## TASK DATA
+ + + + + + +

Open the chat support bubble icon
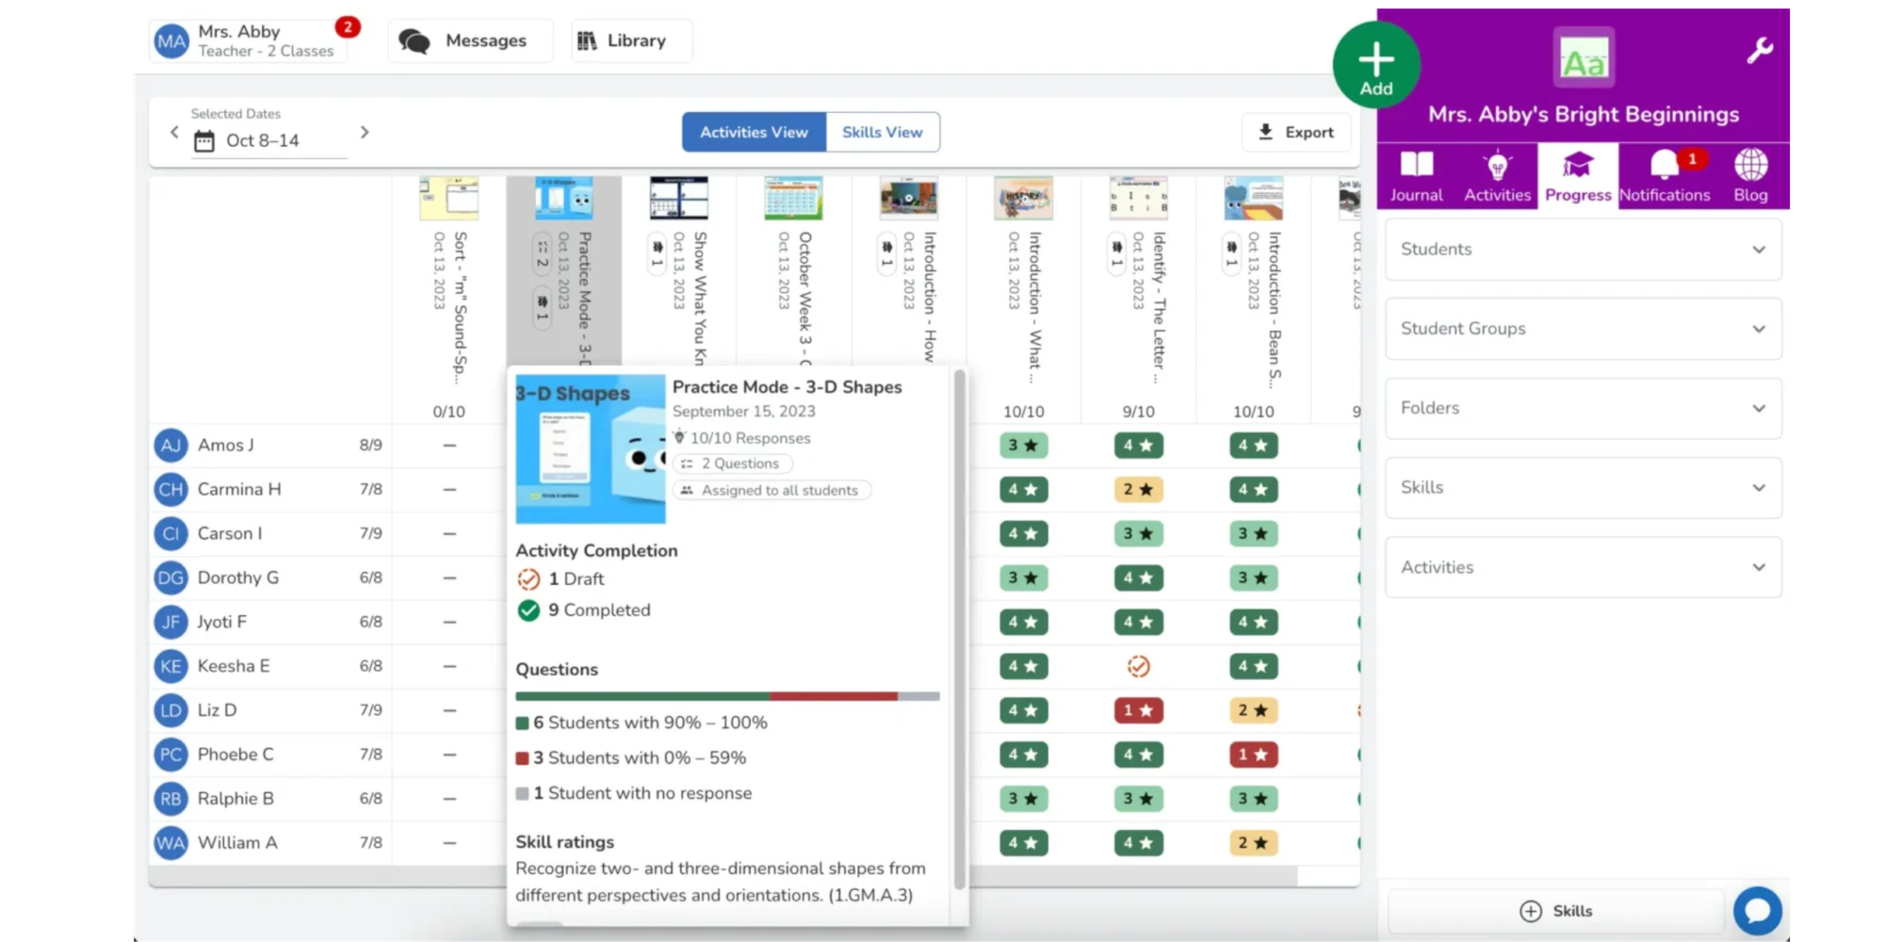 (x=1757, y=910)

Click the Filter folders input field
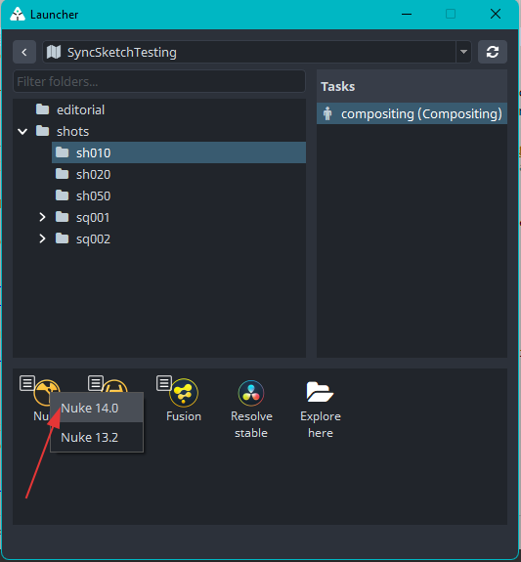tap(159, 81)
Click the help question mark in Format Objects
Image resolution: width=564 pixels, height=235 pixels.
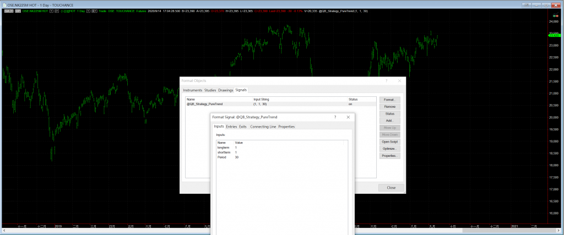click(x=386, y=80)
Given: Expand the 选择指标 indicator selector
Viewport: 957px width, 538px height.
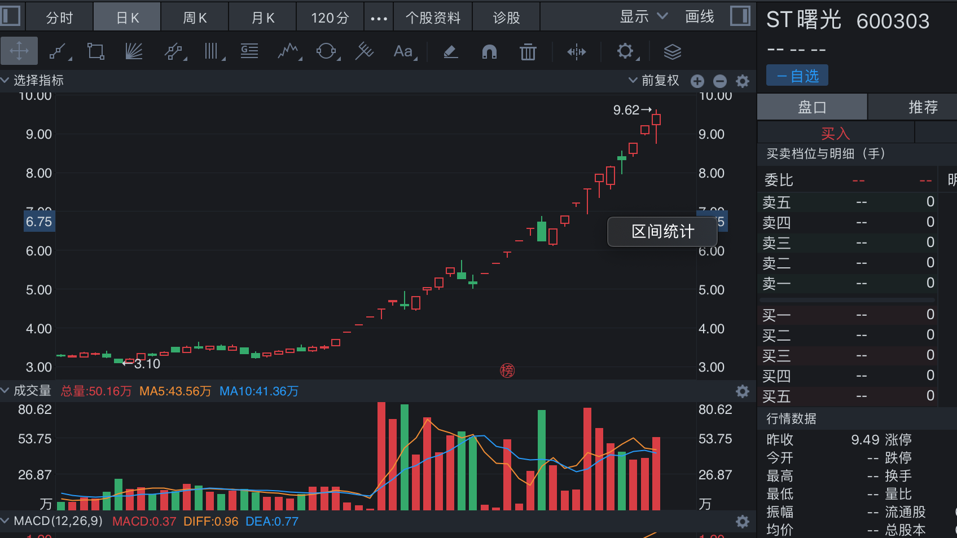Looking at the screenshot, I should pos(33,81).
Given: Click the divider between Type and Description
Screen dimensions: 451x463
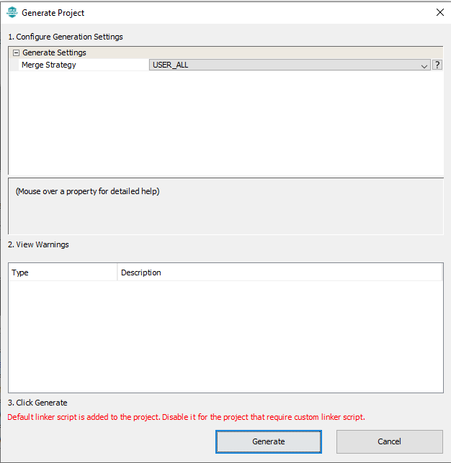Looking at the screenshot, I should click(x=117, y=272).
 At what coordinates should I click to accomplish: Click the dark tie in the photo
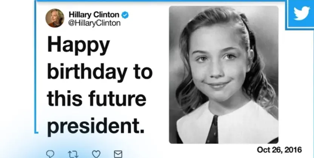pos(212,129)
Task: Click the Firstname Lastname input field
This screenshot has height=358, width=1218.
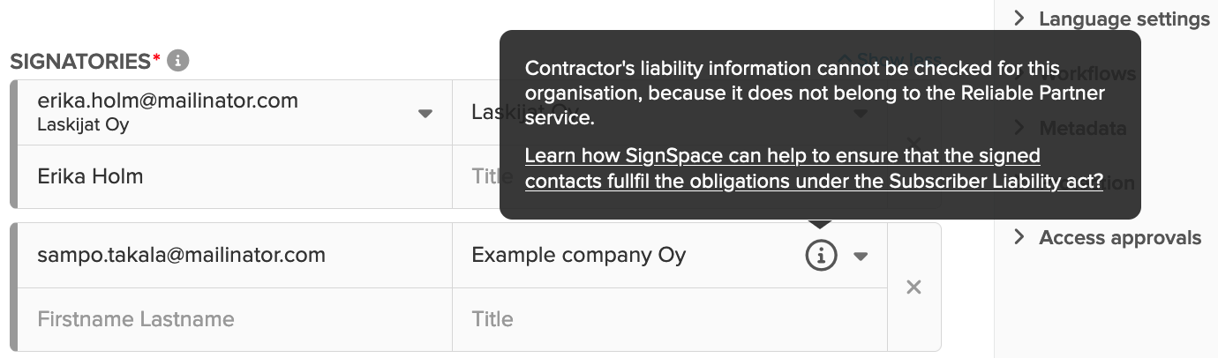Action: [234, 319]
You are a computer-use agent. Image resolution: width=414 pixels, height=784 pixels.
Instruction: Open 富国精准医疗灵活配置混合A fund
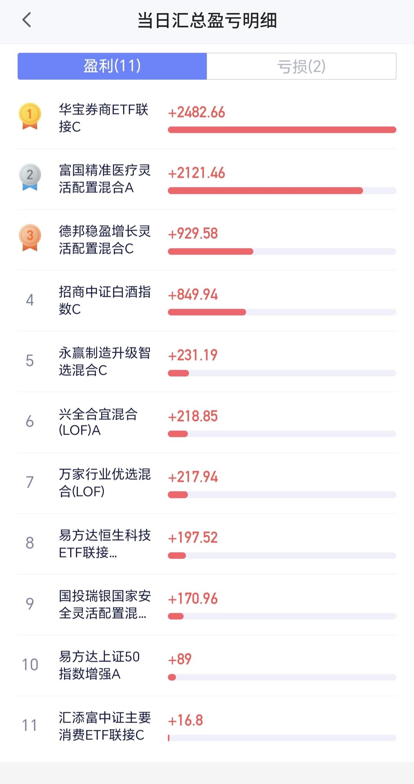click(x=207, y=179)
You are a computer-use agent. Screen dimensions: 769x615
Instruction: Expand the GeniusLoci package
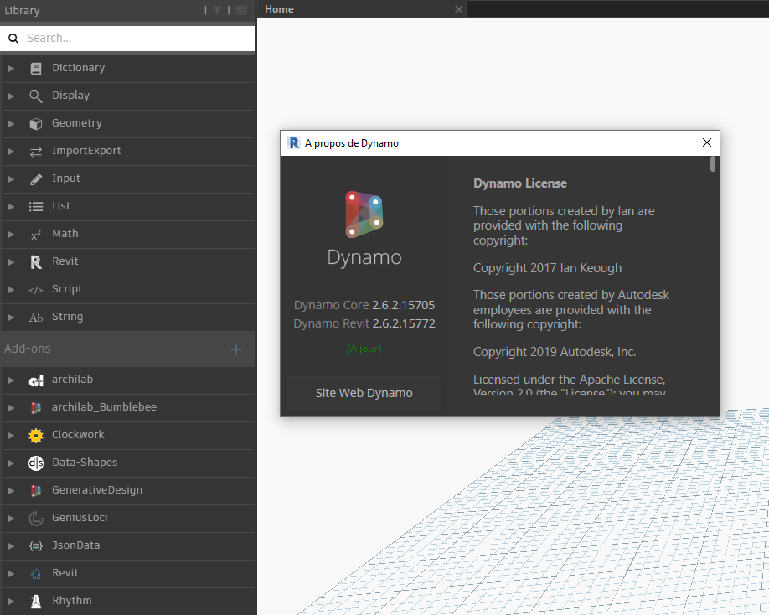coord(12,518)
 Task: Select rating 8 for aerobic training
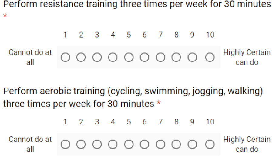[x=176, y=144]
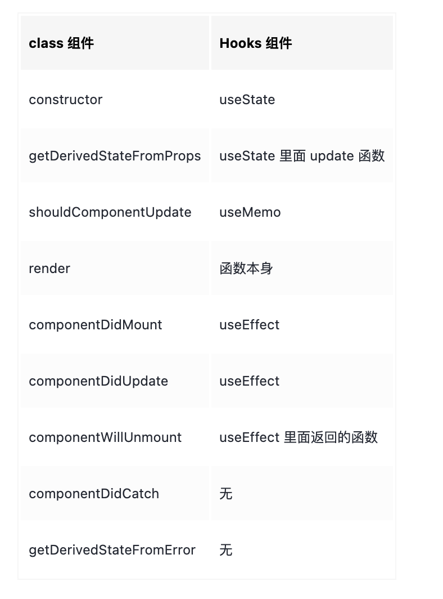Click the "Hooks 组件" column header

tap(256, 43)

+ + + + + + +

Excluding the pictures, retype the line containing "You are a computer-use agent. Screen" and all lines after it down to the end of the data above.

## RESPONSE TO THIS TASK
You are a computer-use agent. Screen dimensions: 769x615
Instruction: Expand the GeniusLoci package
coord(12,518)
 Task: Select rating 8 for aerobic training
[x=176, y=144]
Click the "Hooks 组件" column header

tap(256, 43)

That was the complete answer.